Aurora:In the end, once you have a learner who has completed the course do you look for any specific things? Do you have a list of skills or list of things they should have or do?

McGuire:Oh, yes. I often ask students for three of their tapes and transcripts and ask them to analyze the difference between the first, second, and third. I don't expect mastery, so it shouldn't be a threatening exercise. But students should be able to see a steady growth over the three times, given the feedback and the practice they've had. I am looking for improvement and the students' own ability to see where they have improved and where they still have problems.

Aurora:For me the key point is for learners to become conscious of how they do communications. It is not to start from no communications and achieve mastery. It is more a matter of knowing what the learner has got and what to look for if they are going to go farther. And by distance, there are many ways that you can find that out. You don't actually have to be standing in the room with them to be able to get some signals on that.

McGuire:Unless you have an extraordinarily small group of three or four students, in a classroom setting,you can't observe enough anyway to be able to really assess them. And students tend to be much tougher on themselves when they are assessing themselves - "Oh shoot, I did that again. I really must watch that." and it's right there in black and white where they can see it as opposed to you as teacher in the classroom that one really doesn't work very well, let's try it a little differently. They see it because they have to look for it. They are not relying on somebody else to look for it.

As far as modeling behaviour is concerned, again, distance education students have the opportunity to see all sorts of wonderful modeling behaviours around them. If you want to teach students nonverbal communication, have them go to a gathering in their community- to the grocery store, on a bus ride, to church, whatever it might be -watch behaviour, and analyze it. What did you see? Now, go back. What did you see this time?

Aurora:What prompted you to put these communication courses together in the first place?

*Instruction*
Please write out the stretch of the interview excerpt from "Aurora:In the end, once" through "have or do?" again, replacing "skills" with "abilities".

*Information supplied*
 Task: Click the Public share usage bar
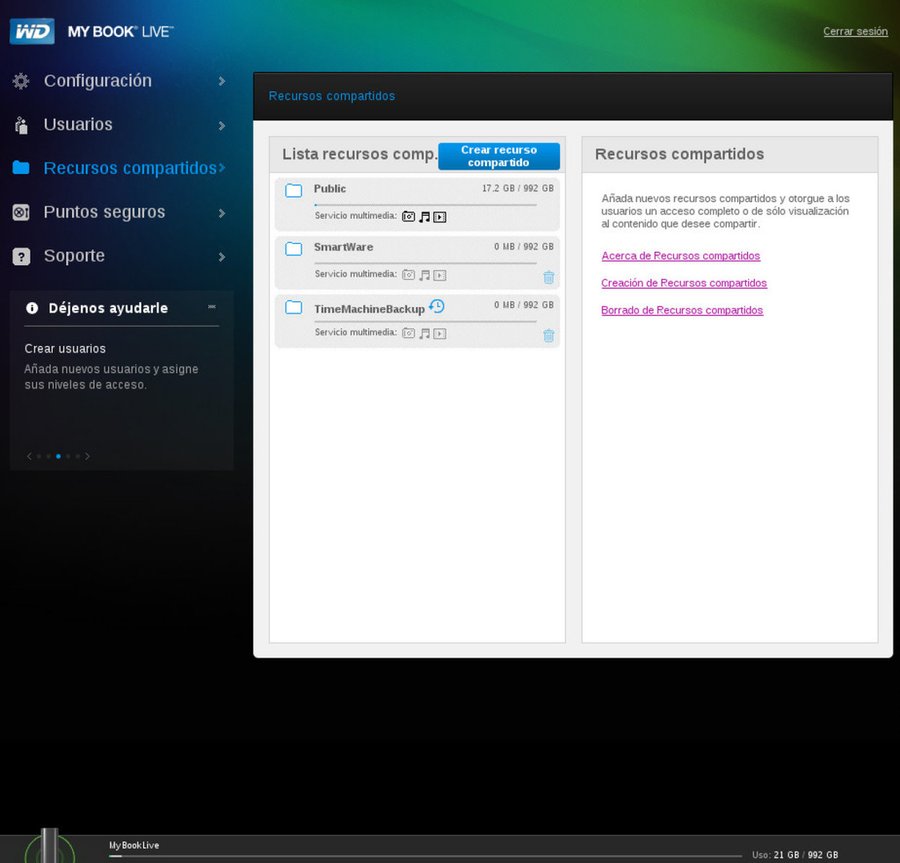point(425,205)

---

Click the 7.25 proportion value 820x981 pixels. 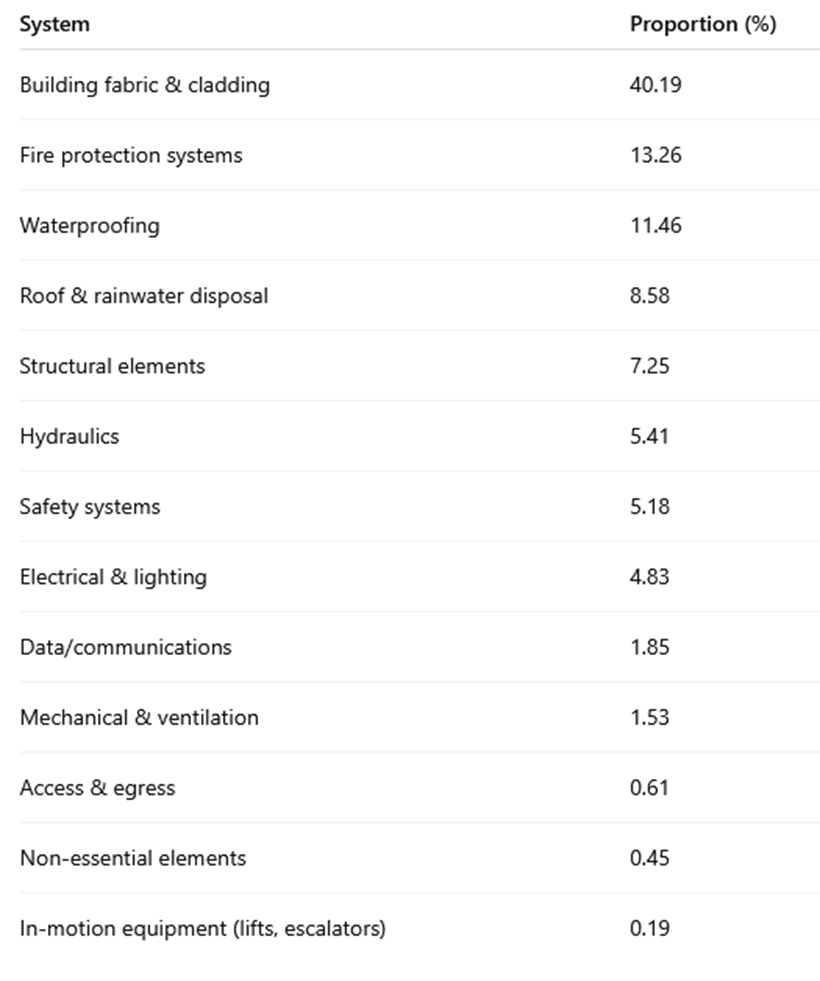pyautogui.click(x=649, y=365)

*The completed task*
Aurora:In the end, once you have a learner who has completed the course do you look for any specific things? Do you have a list of abilities or list of things they should have or do?